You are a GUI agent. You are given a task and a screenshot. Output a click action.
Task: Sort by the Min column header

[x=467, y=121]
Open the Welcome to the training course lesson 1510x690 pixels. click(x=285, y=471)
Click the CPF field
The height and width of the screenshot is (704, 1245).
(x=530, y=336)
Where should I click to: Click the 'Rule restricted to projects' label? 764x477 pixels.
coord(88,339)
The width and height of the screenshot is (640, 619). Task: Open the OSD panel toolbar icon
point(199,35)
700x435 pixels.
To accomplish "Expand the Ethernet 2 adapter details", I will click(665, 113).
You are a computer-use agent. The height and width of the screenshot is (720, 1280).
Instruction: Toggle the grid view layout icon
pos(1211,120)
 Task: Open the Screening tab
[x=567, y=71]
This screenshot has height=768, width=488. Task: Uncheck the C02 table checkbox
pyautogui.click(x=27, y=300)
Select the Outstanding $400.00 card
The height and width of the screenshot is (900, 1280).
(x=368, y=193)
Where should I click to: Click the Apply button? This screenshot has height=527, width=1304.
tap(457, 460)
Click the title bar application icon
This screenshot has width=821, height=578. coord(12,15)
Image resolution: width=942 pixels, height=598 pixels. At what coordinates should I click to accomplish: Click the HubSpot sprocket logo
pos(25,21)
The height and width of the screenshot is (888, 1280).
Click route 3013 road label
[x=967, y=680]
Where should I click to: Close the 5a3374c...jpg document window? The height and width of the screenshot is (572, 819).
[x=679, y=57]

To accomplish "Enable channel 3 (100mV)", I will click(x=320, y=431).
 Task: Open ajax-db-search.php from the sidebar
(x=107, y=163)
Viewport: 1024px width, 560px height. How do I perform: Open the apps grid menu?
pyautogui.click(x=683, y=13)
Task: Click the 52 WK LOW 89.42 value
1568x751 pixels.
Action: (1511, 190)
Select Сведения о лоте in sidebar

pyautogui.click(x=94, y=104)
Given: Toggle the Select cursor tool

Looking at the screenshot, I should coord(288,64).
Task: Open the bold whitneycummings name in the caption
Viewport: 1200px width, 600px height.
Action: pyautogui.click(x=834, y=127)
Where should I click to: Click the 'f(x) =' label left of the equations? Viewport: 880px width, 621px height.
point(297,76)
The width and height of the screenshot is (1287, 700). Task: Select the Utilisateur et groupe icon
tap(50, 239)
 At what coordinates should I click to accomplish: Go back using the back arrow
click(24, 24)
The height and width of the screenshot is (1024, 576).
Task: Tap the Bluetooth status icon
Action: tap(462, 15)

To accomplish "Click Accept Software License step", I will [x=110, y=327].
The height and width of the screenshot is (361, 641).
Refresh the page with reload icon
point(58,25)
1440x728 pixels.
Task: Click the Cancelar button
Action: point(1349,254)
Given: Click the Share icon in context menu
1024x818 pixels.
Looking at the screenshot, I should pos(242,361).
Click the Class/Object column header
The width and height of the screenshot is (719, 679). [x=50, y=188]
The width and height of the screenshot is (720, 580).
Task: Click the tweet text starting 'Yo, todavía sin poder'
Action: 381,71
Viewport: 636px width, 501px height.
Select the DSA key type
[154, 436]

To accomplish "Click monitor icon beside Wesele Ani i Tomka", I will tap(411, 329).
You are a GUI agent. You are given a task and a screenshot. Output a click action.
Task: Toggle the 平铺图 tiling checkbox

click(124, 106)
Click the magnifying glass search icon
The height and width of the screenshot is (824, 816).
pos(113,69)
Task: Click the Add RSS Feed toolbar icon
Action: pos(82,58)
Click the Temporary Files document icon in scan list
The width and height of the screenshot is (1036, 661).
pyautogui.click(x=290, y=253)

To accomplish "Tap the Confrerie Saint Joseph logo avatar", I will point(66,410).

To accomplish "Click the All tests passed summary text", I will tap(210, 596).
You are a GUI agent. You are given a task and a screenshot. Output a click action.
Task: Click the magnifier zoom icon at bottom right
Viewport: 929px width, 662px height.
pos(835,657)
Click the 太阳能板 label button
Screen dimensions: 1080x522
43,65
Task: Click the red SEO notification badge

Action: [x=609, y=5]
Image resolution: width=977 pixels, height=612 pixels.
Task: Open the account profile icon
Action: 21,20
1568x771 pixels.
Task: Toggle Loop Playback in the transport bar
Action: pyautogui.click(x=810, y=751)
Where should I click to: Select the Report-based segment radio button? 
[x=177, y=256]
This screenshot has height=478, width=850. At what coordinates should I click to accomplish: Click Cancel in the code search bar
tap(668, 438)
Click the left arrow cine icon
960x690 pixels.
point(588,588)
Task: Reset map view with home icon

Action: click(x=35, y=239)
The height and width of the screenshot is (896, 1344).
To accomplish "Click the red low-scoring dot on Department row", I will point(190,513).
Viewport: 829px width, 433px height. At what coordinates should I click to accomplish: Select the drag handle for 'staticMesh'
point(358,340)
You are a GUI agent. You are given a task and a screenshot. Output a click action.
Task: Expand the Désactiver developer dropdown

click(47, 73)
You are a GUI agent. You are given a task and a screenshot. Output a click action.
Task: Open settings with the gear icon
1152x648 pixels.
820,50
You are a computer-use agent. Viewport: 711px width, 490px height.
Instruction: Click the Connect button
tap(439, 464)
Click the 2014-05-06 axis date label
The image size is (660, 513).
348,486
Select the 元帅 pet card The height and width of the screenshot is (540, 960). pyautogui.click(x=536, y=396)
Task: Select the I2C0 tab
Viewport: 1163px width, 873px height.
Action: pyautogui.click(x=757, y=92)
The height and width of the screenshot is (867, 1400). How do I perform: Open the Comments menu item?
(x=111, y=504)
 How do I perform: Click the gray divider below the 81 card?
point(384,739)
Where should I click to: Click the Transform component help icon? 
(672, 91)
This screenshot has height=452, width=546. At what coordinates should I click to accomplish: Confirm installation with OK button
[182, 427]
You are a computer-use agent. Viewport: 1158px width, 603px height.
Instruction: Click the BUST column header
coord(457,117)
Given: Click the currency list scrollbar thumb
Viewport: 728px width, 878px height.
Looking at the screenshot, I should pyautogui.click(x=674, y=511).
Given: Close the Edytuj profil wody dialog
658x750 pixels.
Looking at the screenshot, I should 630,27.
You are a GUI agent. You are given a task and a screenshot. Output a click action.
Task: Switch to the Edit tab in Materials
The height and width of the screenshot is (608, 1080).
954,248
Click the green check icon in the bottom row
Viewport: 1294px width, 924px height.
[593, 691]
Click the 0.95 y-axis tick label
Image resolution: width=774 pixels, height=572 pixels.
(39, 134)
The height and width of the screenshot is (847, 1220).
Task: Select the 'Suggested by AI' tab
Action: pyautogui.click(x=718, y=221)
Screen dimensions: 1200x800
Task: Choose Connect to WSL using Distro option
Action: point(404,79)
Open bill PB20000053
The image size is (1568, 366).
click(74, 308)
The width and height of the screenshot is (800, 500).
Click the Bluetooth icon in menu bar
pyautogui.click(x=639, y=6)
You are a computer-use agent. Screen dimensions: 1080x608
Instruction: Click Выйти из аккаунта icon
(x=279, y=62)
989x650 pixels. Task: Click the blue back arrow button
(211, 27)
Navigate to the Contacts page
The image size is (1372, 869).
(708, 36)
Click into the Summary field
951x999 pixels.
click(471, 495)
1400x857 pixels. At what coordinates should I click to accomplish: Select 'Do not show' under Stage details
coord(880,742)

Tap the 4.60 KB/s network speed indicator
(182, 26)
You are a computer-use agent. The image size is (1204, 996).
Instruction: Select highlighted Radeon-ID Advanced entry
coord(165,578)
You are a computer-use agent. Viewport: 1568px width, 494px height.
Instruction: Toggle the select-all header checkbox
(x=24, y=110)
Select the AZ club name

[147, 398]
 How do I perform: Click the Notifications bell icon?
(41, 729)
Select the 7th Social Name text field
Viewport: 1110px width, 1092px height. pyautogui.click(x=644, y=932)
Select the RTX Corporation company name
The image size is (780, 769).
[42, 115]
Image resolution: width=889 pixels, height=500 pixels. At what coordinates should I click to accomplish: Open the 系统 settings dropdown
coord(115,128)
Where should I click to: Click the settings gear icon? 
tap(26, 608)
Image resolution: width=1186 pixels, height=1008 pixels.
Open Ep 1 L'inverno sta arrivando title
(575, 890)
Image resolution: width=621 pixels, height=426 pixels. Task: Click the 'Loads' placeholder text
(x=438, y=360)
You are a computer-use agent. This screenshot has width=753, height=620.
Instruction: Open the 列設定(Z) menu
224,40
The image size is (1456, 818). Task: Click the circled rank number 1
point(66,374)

■ What is being asked
Please give back only the lines between the first line of the entries and the line with "Click the CPF field", both ends included, word for word.

■ Final answer
You are a GUI agent. You are given a task and a screenshot. Output a click action.
Task: Sort by the Min column header

[x=467, y=121]
Open the Welcome to the training course lesson 1510x690 pixels. click(x=285, y=471)
Click the CPF field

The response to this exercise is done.